Entweder sitzt er in der Bibliothek oder im Café direkt nebenan – und arbeitet alleine vor sich hin. Qiao Mu ist Professor für Journalismus an der Peking Universität für Auswärtige Studien. Aber es ist jetzt fast anderthalb Jahre her, dass er das letzte Mal im Hörsaal vor seinen Studenten stehen durfte. Qiao Mu ist in China ein bekannter und kritischer Blogger. Das wurde ihm zum Verhängnis. Er hat seinen Job an der Uni zwar noch, aber unterrichten darf er nicht:
"Weil ich an der Universität arbeite, ist die Polizei bislang nicht zu mir gekommen – aber meine Chefs und Vorgesetzten. Ich bekomme dann Hinweise, dass ich auf bestimmten Veranstaltungen nicht reden soll. Wenn es zum Beispiel um die Internetseite geht, für die ich schreibe. Oder dass ich an akademischen Konferenzen nicht teilnehmen soll. Oder sie sagen: Pass auf, was Du dort sagst. Es ist eine Art weiche Kontrolle, wir nennen es die 'Kontrolle der sozialen Beziehungen'."
Doppelstrategie der chinesischen Regierung
Qiao Mu kann am akademischen Leben nur noch eingeschränkt teilnehmen. Weil er im Internet zu unbequem wurde. Zuviel über Themen wie Pressefreiheit und Demokratisierung geschrieben hat. Allein sein Konto im sozialen Netzwerk Weibo wurde zwölfmal gelöscht:
"Es gibt zwei Arten von Druck und Angst. Die eine kommt von der Überwachung des Internets in China: Es wird zensiert, Einträge werden gelöscht, Benutzerkonten gezielt verfolgt – oder entfernt. Aber man kann dem entkommen, mit neuen Benutzernamen und neuen Einträgen. Worüber ich mir am meisten Sorgen mache, ist der zunehmende Druck der chinesischen Führung auf die Internetnutzer. Menschen werden einfach verhaftet. Ihnen wird vorgeworfen, die Unwahrheit zu schreiben oder Gerüchte zu verbreiten, Unruhe zu stiften, die innere Stabilität zu gefährden. Dieser politische Druck ist das Schlimmste."
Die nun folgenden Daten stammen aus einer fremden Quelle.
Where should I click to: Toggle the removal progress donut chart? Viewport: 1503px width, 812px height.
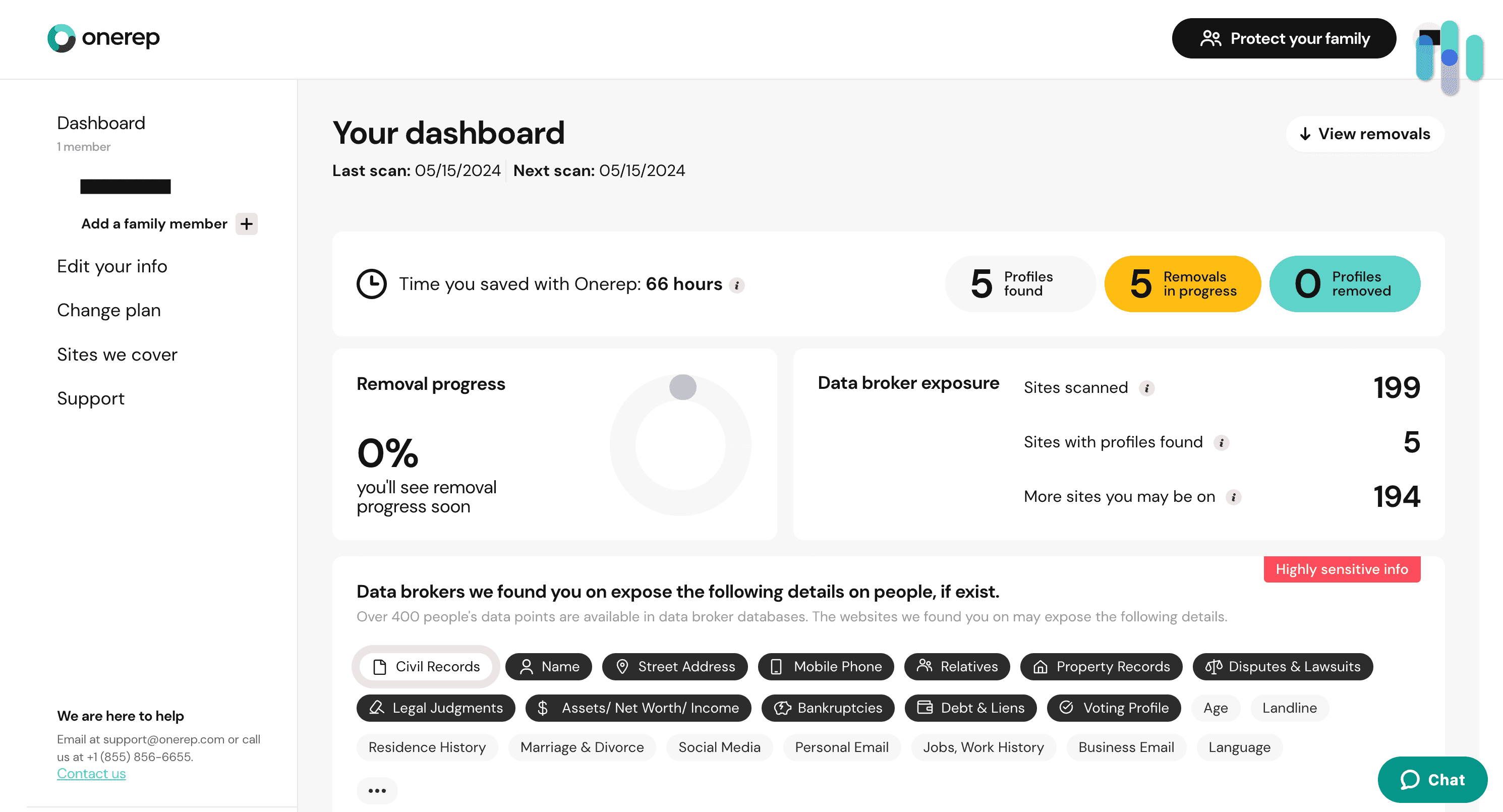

Die chinesische Regierung fährt seit jeher eine Doppelstrategie: auf der einen Seite kontrollieren und zensieren – auf der anderen Seite das Internet als eigene Plattform nutzen. Zensur und aktive Beeinflussung der öffentlichen Meinung.
"Trend zu noch mehr Überwachung der sozialen Medien"
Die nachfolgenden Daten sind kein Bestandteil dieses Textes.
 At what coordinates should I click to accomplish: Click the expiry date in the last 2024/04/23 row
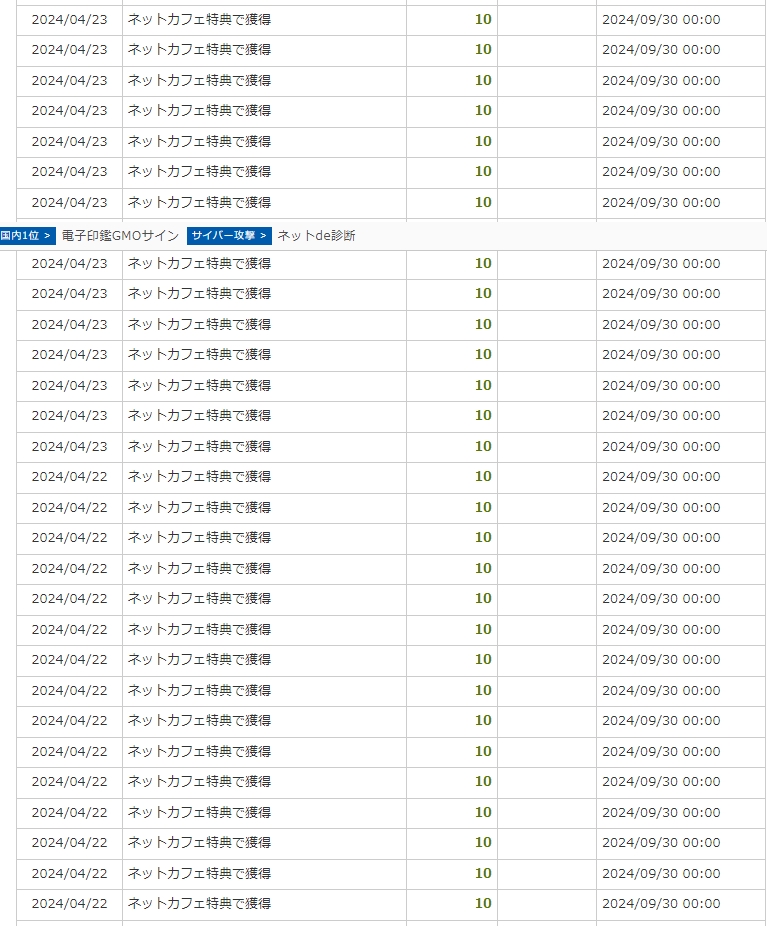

Alex Ash lebt als Schriftsteller und Blogger seit acht Jahren in Peking. Er beobachtet Chinas Blogger-Szene und sagt: Die Überwachung schafft immer wieder neue Trends.
"Als die Blogs aufkamen, mit einigen Superstar-Bloggern wie Han Han – das war für junge Chinesen die Möglichkeit zu entdecken, was in ihrer Gesellschaft passiert. Aber das goldene Zeitalter der China-Blogs ist vorbei. Ab 2010 hat sich die Kommunikation ins Twitter-ähnliche Mikroblog-Netzwerk Weibo verschoben. Nachdem das seit 2011 immer heftiger zensiert und kontrolliert wurde, ist Wechat nun das soziale Netzwerk, in dem junge Chinesen kommunizieren – und auch ihre Nachrichten bekommen."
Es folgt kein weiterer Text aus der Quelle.